Footnote
Here’s a quick note of appreciation for Amy Kristof-Brown, dean of the University of Iowa’s Tippie College of Business. Every year she sends hundreds of handwritten holiday cards to advisory-board members, emeritus faculty members, employees, other deans, donors, prospective donors, and the like.
This year’s list numbered 537. Don’t believe me? Look again at the image above, which Kristof-Brown submitted, and which shows her cards upon cards, ready to ship out.
“I view a large part of my job as relationship-building, and that’s what holiday cards afford you the opportunity to do,” she said. “There is no shortcut to personally interacting with someone, even if that’s through correspondence.”
Printed images of her signature simply won’t do. When she started the job, Kristof-Brown tried a digital signature on notes to smaller donors.

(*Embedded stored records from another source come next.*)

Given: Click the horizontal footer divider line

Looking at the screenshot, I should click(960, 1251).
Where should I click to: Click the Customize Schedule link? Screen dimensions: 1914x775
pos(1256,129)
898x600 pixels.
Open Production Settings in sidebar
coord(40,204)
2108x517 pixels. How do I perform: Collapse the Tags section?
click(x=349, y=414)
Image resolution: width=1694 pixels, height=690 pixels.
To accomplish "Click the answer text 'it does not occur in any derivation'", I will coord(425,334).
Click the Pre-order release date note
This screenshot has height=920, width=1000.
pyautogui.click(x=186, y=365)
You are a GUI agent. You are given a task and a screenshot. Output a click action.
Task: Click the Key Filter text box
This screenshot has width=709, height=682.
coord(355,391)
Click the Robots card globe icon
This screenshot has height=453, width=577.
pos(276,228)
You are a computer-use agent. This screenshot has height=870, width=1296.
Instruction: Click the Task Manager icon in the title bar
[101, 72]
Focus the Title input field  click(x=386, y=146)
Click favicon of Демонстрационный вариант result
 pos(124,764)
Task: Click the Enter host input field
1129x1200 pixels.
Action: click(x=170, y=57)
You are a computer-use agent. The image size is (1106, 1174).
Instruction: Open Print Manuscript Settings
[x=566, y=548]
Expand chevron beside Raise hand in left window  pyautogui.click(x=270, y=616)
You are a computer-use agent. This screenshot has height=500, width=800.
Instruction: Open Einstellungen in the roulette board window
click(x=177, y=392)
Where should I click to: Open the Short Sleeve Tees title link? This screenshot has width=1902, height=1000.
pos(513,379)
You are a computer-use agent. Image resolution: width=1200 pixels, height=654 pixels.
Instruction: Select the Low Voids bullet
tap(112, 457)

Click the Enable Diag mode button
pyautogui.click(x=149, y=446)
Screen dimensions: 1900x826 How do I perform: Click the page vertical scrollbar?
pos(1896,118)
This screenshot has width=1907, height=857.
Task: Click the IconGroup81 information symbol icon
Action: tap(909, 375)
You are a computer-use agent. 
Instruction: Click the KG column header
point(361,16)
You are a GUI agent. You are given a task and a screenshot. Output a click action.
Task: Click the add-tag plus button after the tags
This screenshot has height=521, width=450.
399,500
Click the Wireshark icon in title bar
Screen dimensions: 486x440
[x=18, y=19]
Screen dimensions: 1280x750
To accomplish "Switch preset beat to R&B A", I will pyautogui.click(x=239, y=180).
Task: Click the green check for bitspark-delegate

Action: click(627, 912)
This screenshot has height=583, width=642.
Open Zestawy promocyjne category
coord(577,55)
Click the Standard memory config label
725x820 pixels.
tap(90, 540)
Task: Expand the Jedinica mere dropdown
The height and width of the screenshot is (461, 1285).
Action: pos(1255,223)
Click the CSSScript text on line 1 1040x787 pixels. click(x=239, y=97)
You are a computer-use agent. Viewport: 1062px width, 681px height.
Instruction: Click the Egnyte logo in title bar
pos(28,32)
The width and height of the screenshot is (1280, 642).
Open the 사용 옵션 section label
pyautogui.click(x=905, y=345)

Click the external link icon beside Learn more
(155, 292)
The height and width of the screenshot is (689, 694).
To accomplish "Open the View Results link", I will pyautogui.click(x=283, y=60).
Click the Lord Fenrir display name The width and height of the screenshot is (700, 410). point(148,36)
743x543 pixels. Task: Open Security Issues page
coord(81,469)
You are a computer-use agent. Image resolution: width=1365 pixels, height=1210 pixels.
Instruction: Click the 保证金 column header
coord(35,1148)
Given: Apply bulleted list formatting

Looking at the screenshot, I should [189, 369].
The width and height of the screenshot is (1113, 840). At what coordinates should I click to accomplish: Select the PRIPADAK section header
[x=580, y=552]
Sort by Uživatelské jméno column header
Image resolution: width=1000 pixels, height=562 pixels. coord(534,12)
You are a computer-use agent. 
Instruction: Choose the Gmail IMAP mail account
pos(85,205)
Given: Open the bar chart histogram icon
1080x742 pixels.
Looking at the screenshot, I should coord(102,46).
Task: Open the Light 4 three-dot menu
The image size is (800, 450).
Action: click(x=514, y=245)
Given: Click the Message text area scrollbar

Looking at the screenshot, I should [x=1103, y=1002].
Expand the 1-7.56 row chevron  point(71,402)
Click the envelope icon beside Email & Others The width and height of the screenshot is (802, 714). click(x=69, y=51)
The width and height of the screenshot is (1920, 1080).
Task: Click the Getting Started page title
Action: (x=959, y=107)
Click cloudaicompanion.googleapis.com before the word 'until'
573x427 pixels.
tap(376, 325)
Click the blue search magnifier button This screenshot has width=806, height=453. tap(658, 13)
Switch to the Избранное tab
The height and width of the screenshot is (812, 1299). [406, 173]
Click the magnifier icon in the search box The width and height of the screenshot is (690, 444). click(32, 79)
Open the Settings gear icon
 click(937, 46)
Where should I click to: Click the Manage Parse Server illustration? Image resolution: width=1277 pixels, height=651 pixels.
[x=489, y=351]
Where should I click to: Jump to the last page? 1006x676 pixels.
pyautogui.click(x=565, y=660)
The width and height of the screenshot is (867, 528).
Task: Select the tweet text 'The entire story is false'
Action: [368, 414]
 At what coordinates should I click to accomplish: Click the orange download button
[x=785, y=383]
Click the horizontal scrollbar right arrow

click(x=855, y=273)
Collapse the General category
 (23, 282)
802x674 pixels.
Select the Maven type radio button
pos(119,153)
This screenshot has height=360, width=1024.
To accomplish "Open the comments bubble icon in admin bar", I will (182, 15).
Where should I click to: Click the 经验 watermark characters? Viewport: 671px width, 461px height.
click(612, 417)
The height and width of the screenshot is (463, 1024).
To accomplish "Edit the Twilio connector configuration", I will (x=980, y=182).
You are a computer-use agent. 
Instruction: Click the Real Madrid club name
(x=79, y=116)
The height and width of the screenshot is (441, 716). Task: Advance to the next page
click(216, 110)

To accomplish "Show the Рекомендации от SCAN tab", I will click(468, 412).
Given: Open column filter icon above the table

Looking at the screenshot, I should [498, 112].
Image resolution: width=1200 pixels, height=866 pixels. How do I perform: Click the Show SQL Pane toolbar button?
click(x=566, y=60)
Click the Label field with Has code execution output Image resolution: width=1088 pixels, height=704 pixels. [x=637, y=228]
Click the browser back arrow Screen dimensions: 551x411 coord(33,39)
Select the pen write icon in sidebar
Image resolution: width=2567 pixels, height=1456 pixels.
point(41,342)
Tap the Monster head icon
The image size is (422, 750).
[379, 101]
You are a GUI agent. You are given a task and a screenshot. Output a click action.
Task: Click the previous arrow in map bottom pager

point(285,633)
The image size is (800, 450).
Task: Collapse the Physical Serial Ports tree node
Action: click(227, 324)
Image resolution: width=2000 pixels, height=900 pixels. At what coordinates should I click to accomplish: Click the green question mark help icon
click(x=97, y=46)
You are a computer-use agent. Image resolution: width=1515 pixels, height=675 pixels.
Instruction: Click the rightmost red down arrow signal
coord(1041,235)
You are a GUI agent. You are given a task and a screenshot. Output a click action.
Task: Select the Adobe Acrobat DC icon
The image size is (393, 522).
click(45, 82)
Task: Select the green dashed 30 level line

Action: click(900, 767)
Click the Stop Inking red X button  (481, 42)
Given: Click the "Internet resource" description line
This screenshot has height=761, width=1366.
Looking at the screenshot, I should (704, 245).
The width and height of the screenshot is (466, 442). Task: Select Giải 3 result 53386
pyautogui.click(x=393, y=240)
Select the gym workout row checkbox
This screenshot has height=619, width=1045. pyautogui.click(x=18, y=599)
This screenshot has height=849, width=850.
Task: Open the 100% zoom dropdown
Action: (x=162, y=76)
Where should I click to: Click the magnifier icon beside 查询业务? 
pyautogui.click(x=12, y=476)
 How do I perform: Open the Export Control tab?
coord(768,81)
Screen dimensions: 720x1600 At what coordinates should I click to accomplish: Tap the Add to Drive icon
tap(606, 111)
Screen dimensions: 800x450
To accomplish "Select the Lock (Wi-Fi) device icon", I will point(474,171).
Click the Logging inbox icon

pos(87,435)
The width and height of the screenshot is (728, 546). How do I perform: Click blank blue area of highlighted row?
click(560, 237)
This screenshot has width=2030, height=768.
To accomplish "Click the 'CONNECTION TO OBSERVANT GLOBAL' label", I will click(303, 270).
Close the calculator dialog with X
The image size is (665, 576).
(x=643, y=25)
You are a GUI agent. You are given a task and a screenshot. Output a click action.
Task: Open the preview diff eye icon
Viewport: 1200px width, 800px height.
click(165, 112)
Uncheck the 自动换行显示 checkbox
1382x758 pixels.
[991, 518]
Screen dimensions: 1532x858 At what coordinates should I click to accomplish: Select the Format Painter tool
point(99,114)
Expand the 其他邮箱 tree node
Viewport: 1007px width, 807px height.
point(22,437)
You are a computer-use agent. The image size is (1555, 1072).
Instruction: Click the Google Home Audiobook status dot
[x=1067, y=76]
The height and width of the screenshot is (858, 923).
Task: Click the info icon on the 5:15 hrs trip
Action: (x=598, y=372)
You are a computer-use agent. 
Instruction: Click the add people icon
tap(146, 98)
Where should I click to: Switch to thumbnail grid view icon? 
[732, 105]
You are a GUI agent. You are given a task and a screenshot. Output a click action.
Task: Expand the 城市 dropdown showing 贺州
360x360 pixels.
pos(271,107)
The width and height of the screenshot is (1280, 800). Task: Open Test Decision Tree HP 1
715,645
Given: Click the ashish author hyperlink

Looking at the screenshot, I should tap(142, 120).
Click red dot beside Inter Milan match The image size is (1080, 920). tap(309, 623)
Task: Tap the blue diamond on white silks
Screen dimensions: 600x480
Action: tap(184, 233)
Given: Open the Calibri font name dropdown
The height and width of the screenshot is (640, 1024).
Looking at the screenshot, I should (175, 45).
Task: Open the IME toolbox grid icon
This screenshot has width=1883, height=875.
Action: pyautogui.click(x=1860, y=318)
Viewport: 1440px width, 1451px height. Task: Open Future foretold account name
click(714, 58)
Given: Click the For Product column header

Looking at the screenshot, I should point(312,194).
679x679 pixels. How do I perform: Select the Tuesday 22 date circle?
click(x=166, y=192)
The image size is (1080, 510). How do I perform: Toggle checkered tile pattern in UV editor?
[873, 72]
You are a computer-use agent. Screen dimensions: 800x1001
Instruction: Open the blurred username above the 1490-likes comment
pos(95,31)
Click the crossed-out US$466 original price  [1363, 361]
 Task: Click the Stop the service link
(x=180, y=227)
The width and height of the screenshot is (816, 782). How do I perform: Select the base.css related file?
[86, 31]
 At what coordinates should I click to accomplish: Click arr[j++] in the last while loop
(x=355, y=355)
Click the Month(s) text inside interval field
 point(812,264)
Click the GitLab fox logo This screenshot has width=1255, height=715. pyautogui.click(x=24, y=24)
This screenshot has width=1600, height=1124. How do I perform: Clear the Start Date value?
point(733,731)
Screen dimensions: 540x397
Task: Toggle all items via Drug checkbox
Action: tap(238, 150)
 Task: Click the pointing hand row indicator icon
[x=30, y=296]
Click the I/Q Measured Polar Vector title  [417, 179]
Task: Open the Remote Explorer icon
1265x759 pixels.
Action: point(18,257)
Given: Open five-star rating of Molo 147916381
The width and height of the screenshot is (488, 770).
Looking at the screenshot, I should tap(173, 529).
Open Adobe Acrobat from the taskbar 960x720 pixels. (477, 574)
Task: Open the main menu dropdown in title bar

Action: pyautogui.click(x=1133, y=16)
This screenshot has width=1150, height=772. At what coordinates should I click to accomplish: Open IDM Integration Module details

She received a return message from one who said his gift might not have been large, but it was meaningful to him. Since then, she said she’s personally insisted on inking her own name.
This is not a habit she developed on her own.
“My parents always taught me to write thank-you notes,” Kristof-Brown said. “My children still write handwritten thank-you notes.”
About three pens are exhausted with each year’s batch of holiday cards. Also sacrificed is the quality of Kristof-Brown’s penmanship.
“It’s definitely worse if you’re No. 537 on the holiday-card list,” she said.
And of course, at the end of our interview, she offered to add me to the list of recipients.